Data for processing:
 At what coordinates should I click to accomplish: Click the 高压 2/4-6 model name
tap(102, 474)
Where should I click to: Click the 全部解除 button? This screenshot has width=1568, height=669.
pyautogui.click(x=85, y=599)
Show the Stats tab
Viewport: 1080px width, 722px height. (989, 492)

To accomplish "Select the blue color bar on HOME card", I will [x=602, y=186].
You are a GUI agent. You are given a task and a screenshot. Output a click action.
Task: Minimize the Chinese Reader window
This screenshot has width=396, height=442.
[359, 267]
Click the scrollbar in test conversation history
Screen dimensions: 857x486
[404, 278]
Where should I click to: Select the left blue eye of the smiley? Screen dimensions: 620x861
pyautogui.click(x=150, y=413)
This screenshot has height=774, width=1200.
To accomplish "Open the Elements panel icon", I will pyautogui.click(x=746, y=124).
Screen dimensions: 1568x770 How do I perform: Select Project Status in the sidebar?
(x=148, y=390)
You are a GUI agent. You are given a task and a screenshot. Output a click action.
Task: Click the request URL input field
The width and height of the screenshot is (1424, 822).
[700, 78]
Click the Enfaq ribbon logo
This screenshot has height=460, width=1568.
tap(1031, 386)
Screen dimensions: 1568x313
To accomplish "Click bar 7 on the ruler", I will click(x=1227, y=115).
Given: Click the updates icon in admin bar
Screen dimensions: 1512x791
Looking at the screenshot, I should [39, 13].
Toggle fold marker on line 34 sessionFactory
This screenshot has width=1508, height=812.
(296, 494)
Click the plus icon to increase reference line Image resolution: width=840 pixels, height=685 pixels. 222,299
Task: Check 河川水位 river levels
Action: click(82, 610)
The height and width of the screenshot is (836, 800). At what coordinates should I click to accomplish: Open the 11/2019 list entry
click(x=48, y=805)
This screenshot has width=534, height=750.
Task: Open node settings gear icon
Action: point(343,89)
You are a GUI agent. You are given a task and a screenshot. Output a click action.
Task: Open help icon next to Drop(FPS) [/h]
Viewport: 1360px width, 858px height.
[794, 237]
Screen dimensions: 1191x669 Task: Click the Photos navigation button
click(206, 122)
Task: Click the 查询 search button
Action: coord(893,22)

Exercise directions: Reproduce only the lines from the top of the material through the one bearing "Task: Minimize the Chinese Reader window", each exactly as it stands.

Result below:
 At what coordinates should I click to accomplish: Click the 高压 2/4-6 model name
tap(102, 474)
Where should I click to: Click the 全部解除 button? This screenshot has width=1568, height=669.
pyautogui.click(x=85, y=599)
Show the Stats tab
Viewport: 1080px width, 722px height. (989, 492)

To accomplish "Select the blue color bar on HOME card", I will [x=602, y=186].
You are a GUI agent. You are given a task and a screenshot. Output a click action.
Task: Minimize the Chinese Reader window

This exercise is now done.